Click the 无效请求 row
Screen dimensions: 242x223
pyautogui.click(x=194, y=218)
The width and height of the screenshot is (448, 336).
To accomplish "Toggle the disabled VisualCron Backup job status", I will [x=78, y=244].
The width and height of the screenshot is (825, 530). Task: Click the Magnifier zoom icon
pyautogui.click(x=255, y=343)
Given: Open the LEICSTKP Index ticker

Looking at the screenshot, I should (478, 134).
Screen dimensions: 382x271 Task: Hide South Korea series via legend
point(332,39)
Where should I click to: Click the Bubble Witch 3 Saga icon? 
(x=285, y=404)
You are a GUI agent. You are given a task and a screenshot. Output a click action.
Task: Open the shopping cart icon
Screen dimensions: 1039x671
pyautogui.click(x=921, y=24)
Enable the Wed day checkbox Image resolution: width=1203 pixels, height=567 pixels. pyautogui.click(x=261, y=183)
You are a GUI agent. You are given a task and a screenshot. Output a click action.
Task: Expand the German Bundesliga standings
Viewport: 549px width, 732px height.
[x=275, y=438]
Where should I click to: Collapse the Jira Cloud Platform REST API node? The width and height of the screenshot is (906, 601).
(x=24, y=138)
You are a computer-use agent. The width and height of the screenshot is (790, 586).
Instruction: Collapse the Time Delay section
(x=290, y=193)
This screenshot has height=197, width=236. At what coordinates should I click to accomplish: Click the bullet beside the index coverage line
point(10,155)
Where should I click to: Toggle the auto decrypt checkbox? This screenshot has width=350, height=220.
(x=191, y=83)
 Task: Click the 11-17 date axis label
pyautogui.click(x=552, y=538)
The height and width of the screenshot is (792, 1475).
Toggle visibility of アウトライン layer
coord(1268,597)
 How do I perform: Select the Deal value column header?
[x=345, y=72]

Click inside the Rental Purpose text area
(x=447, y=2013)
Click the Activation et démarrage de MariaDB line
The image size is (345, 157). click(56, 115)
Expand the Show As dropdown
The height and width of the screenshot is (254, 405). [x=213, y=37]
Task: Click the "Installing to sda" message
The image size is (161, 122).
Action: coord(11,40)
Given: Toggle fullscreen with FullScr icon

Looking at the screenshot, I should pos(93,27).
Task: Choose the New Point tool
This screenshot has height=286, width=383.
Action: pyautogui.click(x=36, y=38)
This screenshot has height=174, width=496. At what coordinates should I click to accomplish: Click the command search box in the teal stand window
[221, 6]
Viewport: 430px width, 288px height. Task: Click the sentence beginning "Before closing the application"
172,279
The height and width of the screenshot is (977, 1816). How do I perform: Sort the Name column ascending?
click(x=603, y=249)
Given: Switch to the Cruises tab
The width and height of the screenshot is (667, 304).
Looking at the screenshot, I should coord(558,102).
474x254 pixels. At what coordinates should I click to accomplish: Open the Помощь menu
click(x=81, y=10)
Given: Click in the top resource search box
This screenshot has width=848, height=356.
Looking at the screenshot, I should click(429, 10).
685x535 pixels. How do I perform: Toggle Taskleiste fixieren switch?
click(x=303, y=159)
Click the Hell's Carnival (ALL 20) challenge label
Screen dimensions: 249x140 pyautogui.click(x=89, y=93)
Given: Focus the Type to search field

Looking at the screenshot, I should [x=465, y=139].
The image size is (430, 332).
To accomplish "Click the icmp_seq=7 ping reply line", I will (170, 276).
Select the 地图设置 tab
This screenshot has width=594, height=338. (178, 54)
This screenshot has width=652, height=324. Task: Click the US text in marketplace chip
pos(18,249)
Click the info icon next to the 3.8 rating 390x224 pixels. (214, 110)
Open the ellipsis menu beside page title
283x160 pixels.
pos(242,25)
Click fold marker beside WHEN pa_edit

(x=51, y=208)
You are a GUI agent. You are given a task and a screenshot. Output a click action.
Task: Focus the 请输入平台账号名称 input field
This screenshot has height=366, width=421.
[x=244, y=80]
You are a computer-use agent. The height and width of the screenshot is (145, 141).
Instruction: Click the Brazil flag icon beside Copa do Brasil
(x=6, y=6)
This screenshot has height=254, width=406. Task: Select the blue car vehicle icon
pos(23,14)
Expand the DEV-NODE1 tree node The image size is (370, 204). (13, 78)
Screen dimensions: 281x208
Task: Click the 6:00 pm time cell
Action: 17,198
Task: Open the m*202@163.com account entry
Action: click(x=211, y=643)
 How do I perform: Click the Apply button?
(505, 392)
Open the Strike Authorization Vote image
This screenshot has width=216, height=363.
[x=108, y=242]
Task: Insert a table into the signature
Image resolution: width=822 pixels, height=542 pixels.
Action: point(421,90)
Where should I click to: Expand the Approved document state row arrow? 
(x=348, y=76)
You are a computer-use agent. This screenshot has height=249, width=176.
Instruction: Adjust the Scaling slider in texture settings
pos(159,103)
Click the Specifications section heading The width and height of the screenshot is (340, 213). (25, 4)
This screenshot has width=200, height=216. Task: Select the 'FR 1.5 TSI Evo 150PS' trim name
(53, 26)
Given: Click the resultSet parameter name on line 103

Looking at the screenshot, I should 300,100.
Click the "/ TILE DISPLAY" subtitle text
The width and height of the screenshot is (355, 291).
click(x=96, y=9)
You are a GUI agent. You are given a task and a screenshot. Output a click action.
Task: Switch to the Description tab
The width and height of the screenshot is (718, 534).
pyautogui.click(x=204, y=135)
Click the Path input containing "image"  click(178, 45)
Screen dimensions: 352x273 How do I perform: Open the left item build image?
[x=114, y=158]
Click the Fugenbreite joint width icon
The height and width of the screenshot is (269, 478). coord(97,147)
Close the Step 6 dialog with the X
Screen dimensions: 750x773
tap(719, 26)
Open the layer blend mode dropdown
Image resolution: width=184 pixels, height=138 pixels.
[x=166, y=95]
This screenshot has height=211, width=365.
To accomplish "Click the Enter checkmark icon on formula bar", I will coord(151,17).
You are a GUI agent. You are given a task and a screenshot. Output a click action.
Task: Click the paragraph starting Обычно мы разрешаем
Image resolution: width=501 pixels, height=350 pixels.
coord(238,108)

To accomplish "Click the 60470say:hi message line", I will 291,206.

● ● ●

- **WHAT IS REQUIRED**:
The lines in the records above that include the word "message" must be copied out.

- **WRITTEN RESPONSE**:
Task: Click the "Installing to sda" message
To accomplish "Click the 60470say:hi message line", I will 291,206.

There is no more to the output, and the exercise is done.